Whether it is equally worth noting that the Polish Catholic radio station Radio Maryja [my italics] – a continual embarrassment to the Vatican on account of its nationalistic and anti-Semitic utterances – has opened several bases in the Austrian Tyrol, the first of them in Amstetten, I don't know…
Well, if he doesn’t know whether it was worth pointing that out - and I would argue that it was ridiculous to point that out in the context of this story - then why bother in the first place?
It says here (under religious antisemitism) that the founder of Radio Maryja, the anti-Semite Father Tadeusz Rydzyk, decided in 1999 to expand his operations in the Tyrol region, adding to the base already set up in Amstetten, the town where the disgusting Fritzl imprisoned his daughter and children.

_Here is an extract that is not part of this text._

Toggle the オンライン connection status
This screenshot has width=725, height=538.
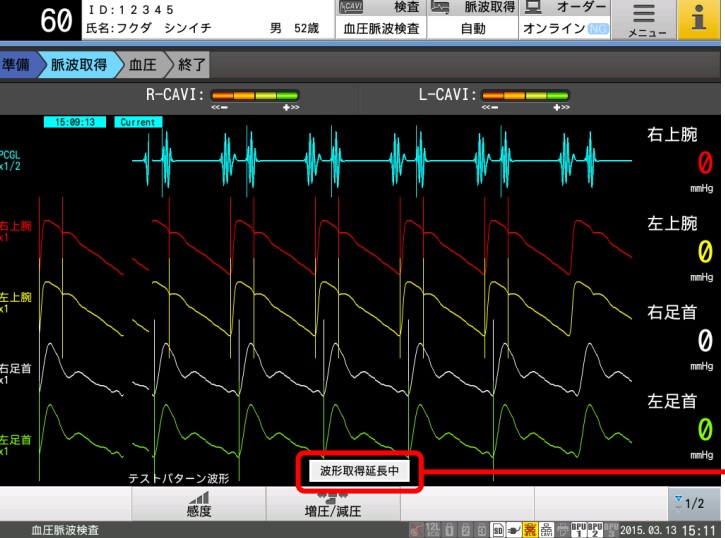(564, 29)
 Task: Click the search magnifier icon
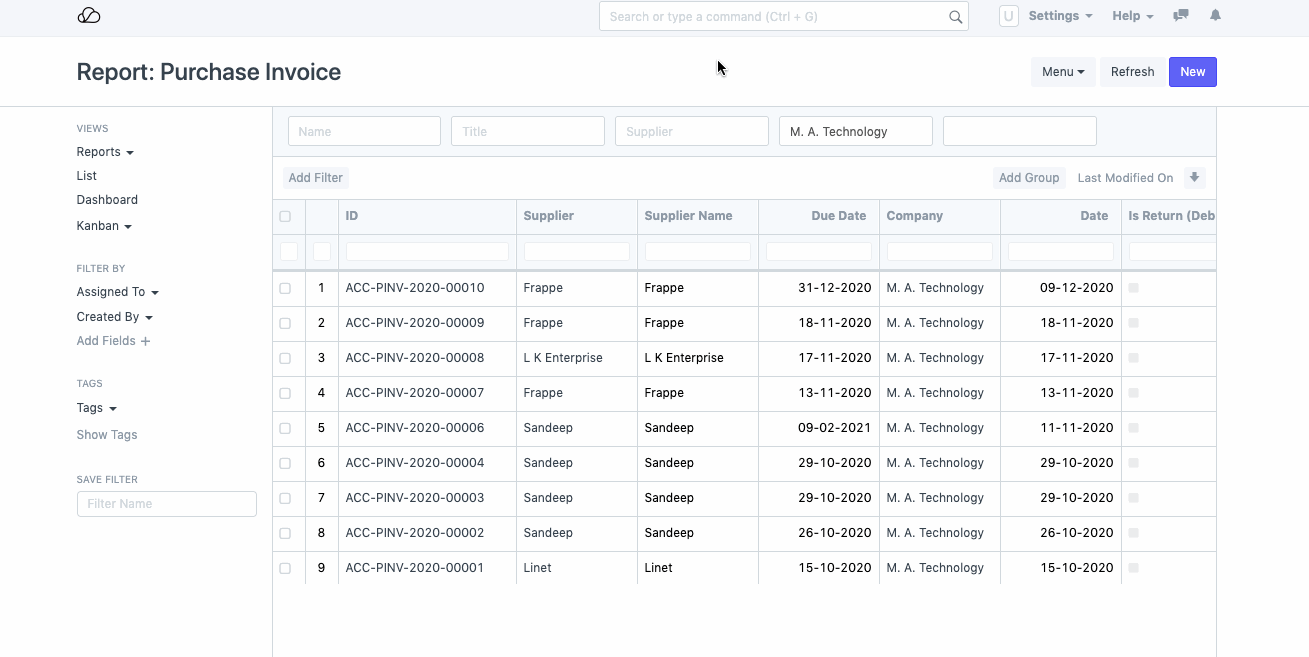[x=955, y=17]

That said, the small town of Amstetten (eastern Austria) is not in the Tyrol region, which is in the west of Austria, as is the district of Amstetten - which is a different place. Could this be a mix up with Radio Maria International (which Rydzyk did have an involvment with back in the 1980s in Bavaria) which does have a place in Amstetten?

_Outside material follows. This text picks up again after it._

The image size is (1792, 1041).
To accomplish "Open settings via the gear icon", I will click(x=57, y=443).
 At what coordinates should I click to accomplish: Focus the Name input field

Whatever. What has that got to do with this case? Where is there evidence that any lingering anti-Semitism in Austria, or anywhere else, had anything to do with such a freak case such as this?
Maybe Brendan O'Niell in spiked is right. What Jacobson and others are alluding to is this: Catholic Austrians, like those Radio Maryja listening Poles, are not like us. They are from the East and so do not think and behave as we do in western Europe. They live in a denial culture, hiding from their past, deaf and blind to their present.

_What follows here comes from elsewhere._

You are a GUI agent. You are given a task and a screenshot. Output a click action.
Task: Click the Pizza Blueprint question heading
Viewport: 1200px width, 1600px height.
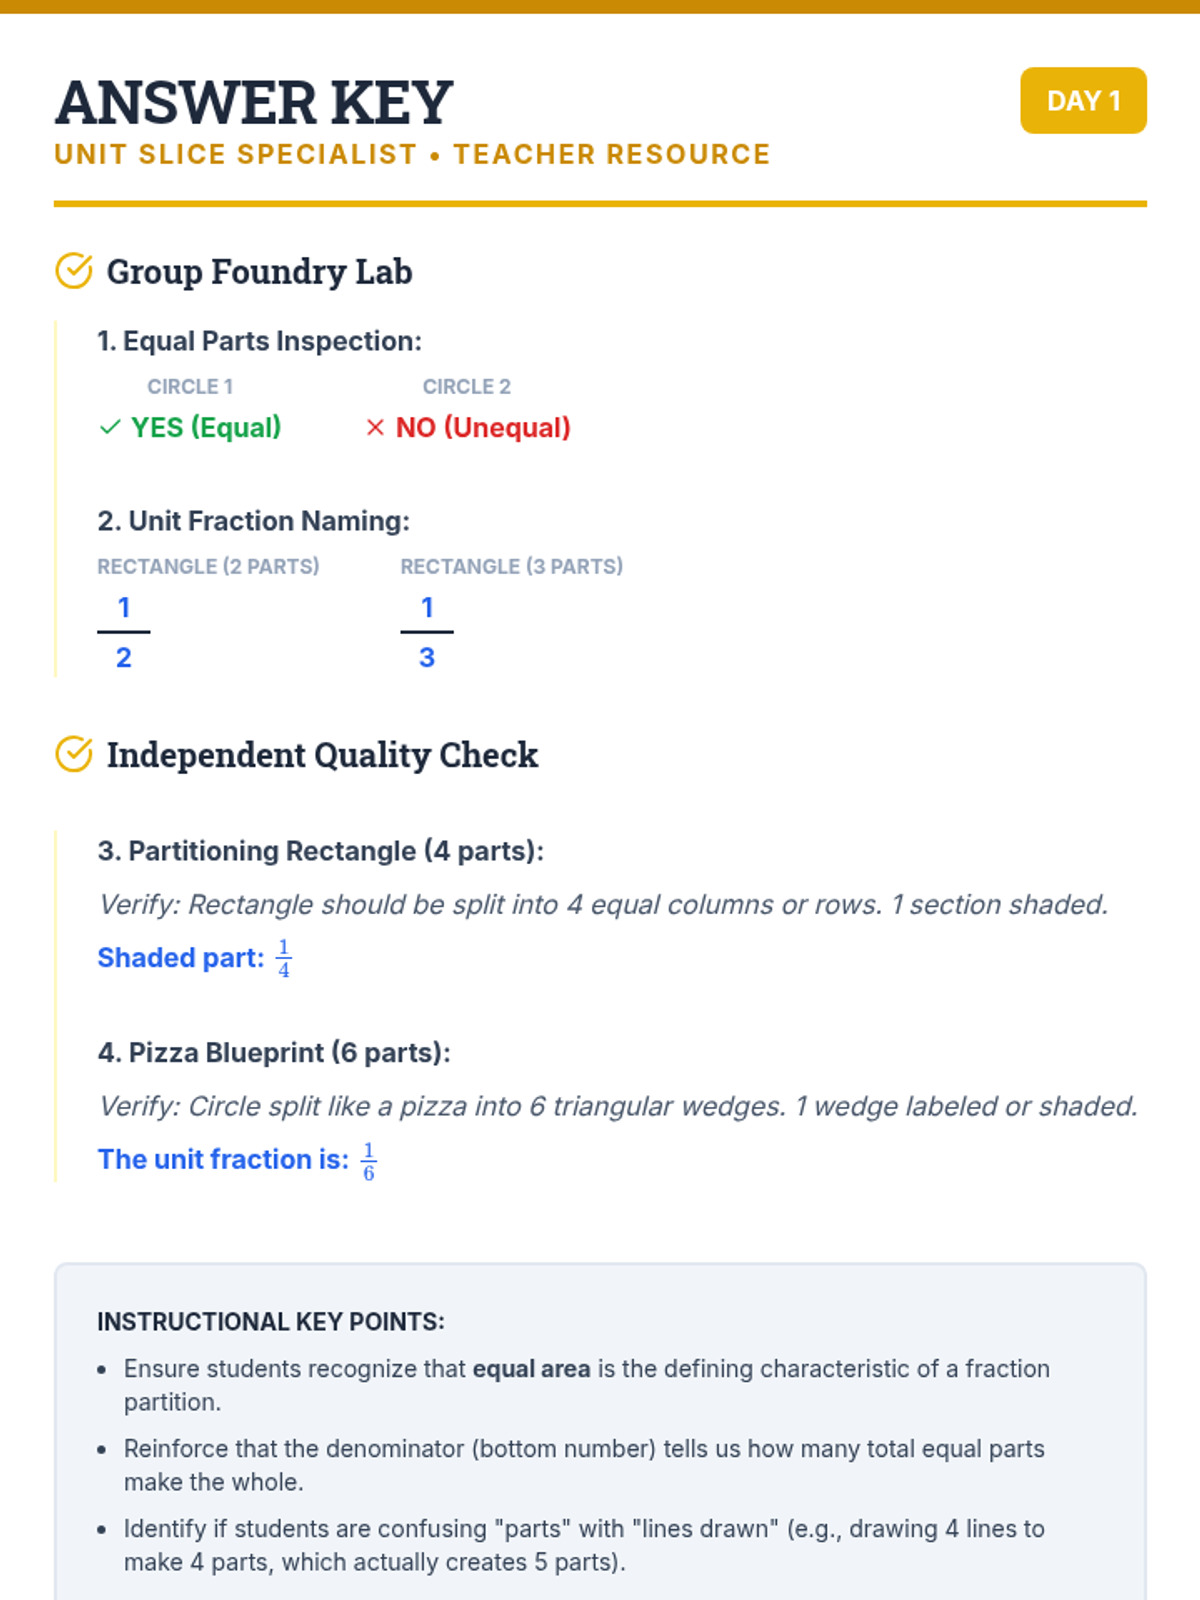coord(274,1053)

That the ultra-conservative loonies at Radio Maryja can be dragged into a case so shocking - because it is so unusual - maybe shows up something a little disturbing about some western European thinking about Central and Eastern Europe. It tells us nothing, however, about what caused a psychopath like Fritzl to do what he did.
Update - maybe someone can help, here.
In the Jacobson article linked in the above post it claims that Radio Maryja had a base in Amstetten and then expanded and has now many bases in the Tyrol region.
But the town where Friztl lived is in east Austria. Tyrol is in west Austria. There is also a Amstetten district in west Austria, but very far from the eastern town of the same name.
We have also failed to find evidence that Radio Maryja has bases in Austria, as is claimed in the Jacobson article and the other link I give in the original post.
What we have found is that another radio network, Radio Maria does have a base in Amstettel.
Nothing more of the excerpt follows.